Answer 1: While not a certainty, increases to the security deposit in your situation may be unenforceable. This is because the definition of ‘rent’ under the Oakland Rent Adjustment Program is as follows: “Rent” means the consideration, including any deposit, bonus, benefit, or gratuity demanded or received for, or in connection with, the use or occupancy of rental units and housing services. Such consideration shall include, but not be limited to, moneys and fair value of goods or services rendered to or for the benefit of the landlord under the rental agreement, or in exchange for a rental unit or housing services of any kind.”

That broad description, I believe, includes security deposits.

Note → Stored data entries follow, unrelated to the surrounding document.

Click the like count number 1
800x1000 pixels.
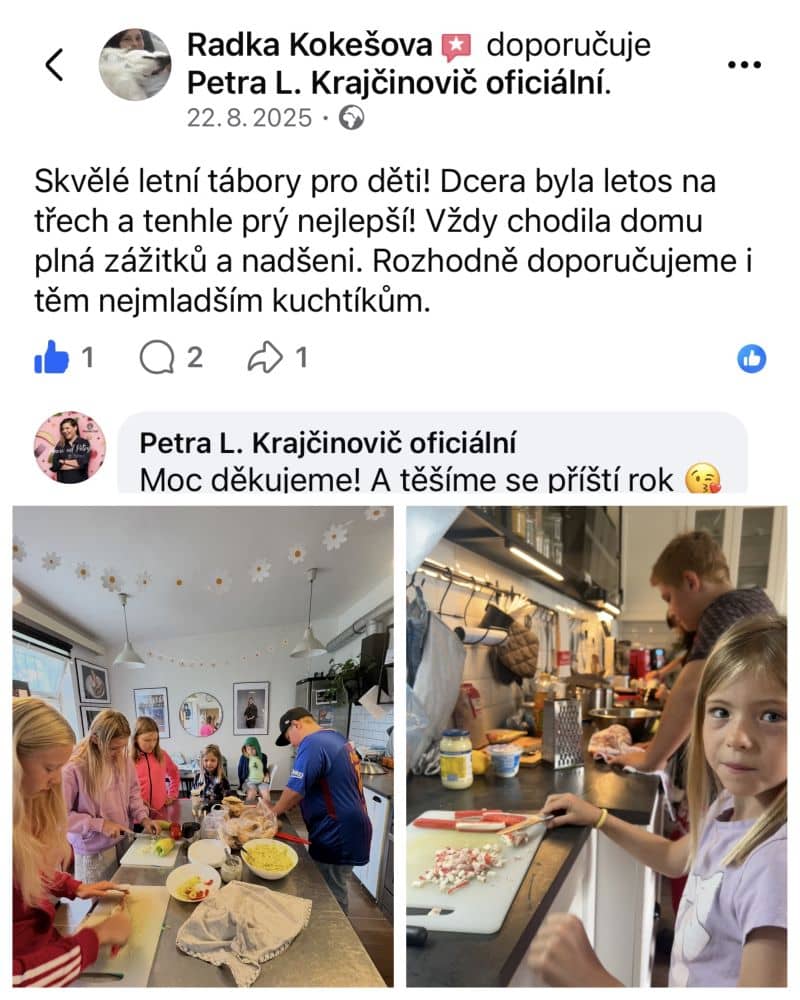pos(88,358)
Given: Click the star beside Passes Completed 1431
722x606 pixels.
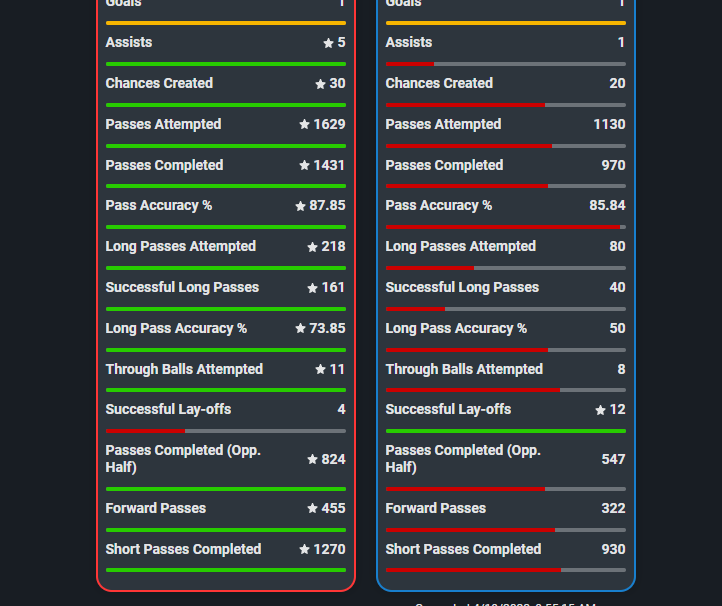Looking at the screenshot, I should [x=304, y=165].
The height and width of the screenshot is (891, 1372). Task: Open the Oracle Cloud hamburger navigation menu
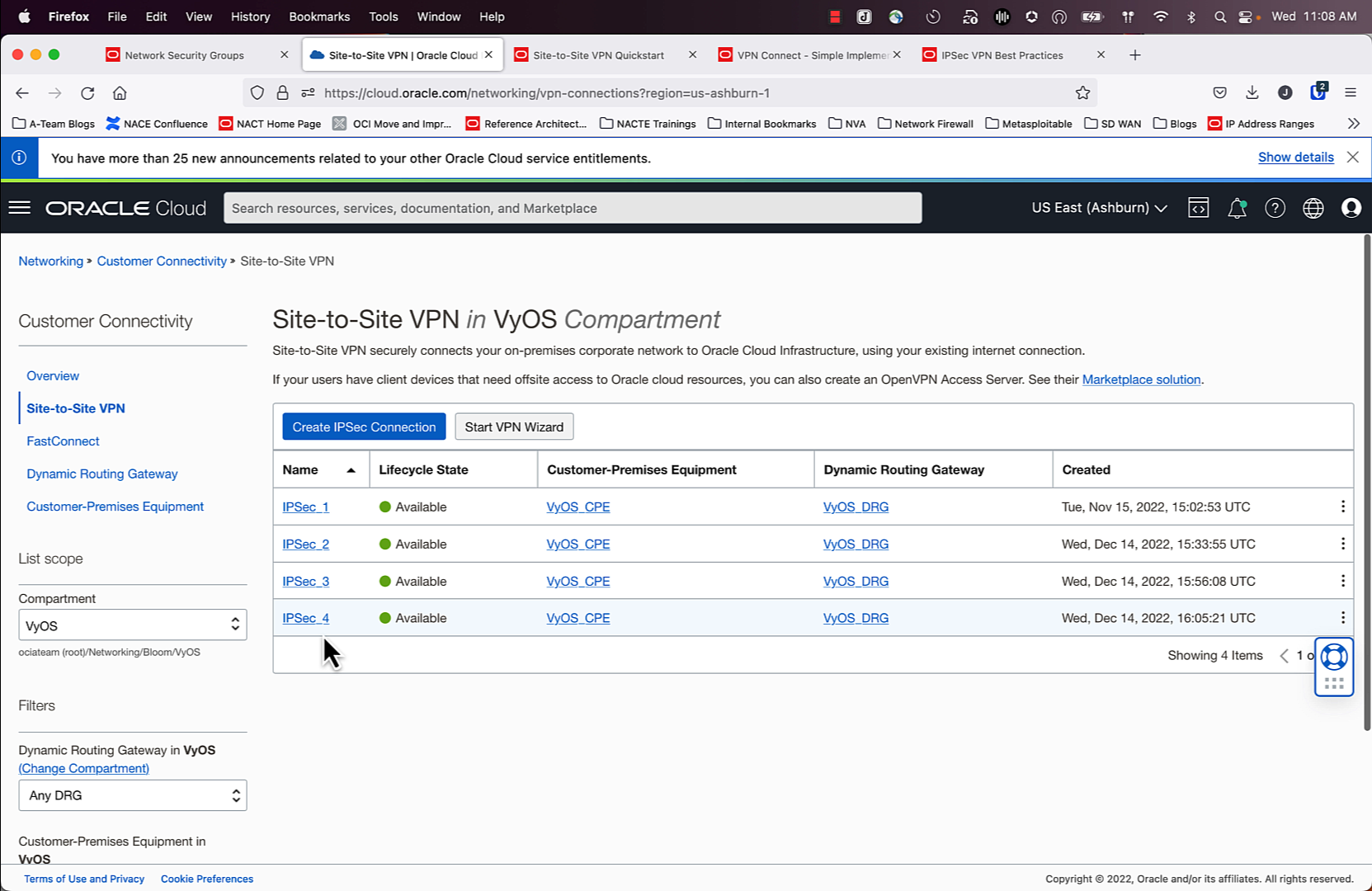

So, an increase in security deposit would likely be considered an increase in rent. However,  as the RAP states “Notwithstanding any other provision of this Chapter, owners may increase rents only for increases based on the CPI Rent Adjustment or Banking, or by filing a petition to increase rent in excess of that amount. Any rent increase not based on the CPI Rent Adjustment or Banking that is not first approved by the Rent Adjustment Program is void and unenforceable.” So, since the Security Deposit increase would exceed the annual allowable rent increase, it would likely not be valid. You may petition for an increase in the Deposit, and it would be interesting to see how the rent board would treat that petition. If you do so, please let me know how it turns out.

Question 2: My incoming tenants indicated three children on an application of a 3-bedroom home. The three children are those of the incoming tenants. As we were signing of documents, the tenant tells me they also have children from prior marriages; she indicated she has two children who have “visitation” with her every other week during the week; and her husband has one child from prior marriage that has “visitation” every other week during the week the opposite week when the other two children are “visiting”. How does the lease agreement get documented?
Answer 2: For reasons having to with the rules against discrimination on the basis of family, how many minor children the tenants have, full time or part time, is not something the landlord should try to control or even document. There is no value in trying to identify or limit or otherwise affect the tenants’ child-care related living arrangements.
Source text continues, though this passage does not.